Activity: The exercise calls for exact output of the lines between the one that contains "1418x840 pixels." and the end of the data, with both ends kept and pictures left out.

[Screenshot grounding data]
Segment Open
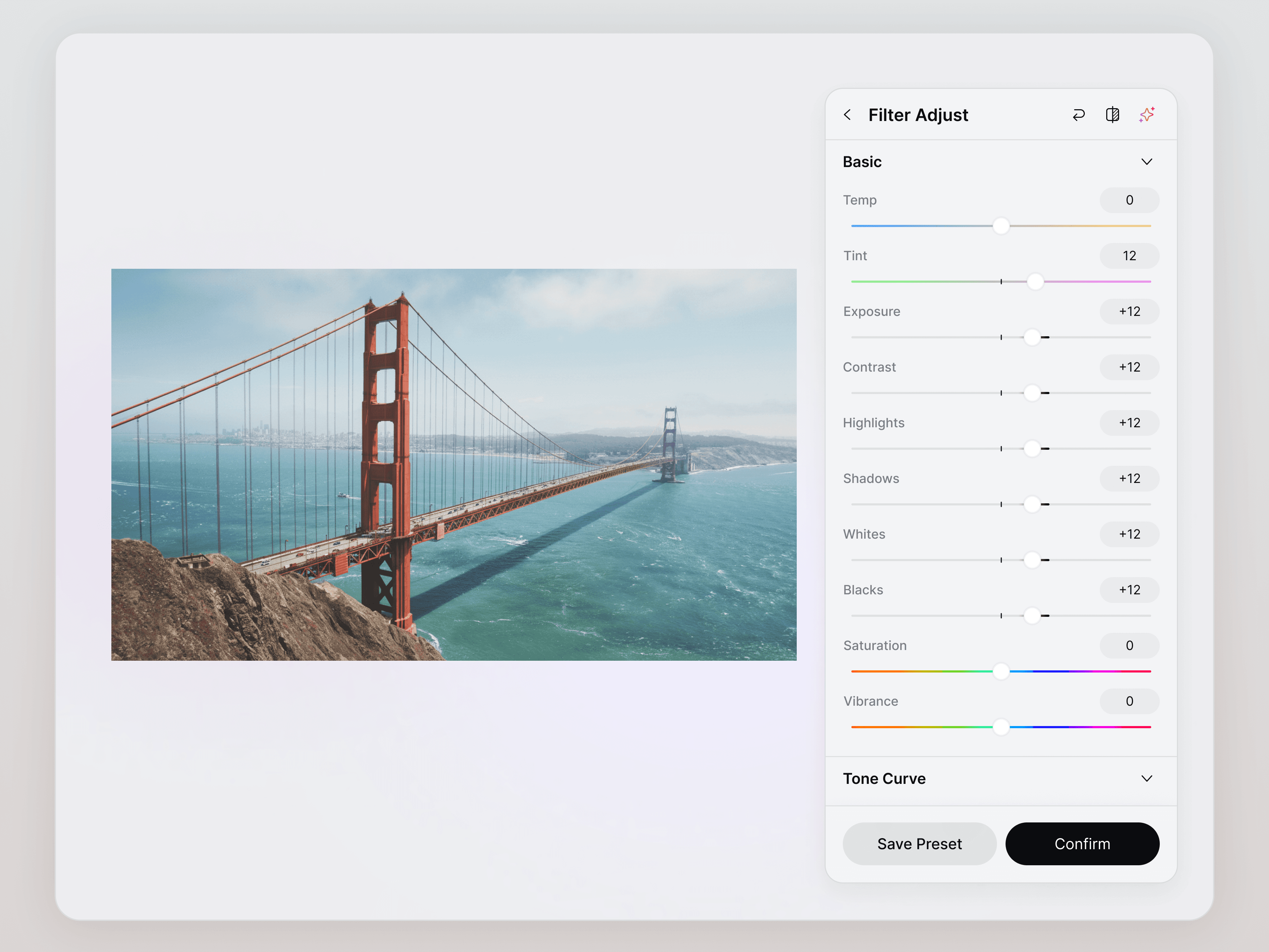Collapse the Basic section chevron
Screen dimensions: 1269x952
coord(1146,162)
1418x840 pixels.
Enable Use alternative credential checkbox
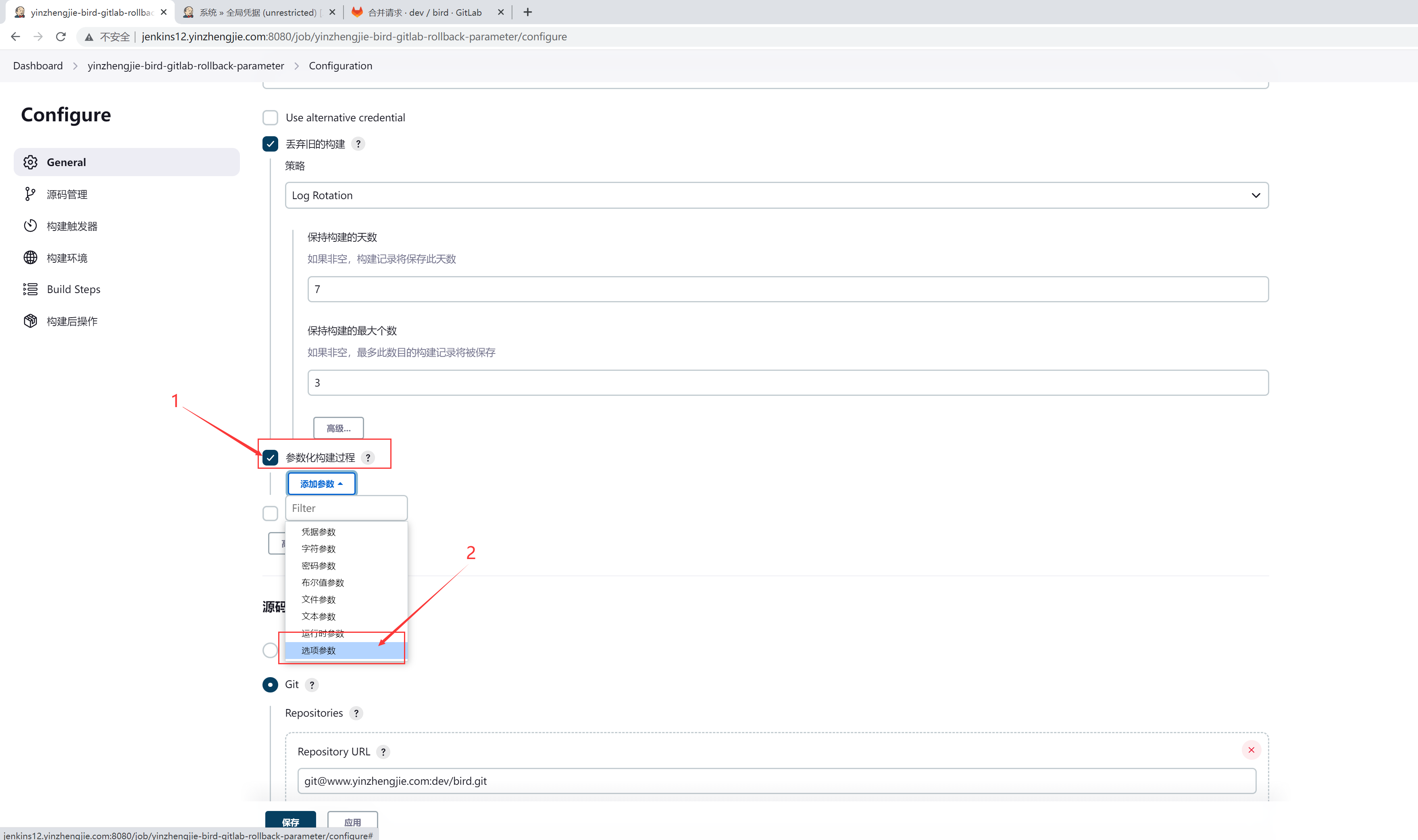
Segment Closed
Completed exercise:
1418x840 pixels.
Enable Use alternative credential checkbox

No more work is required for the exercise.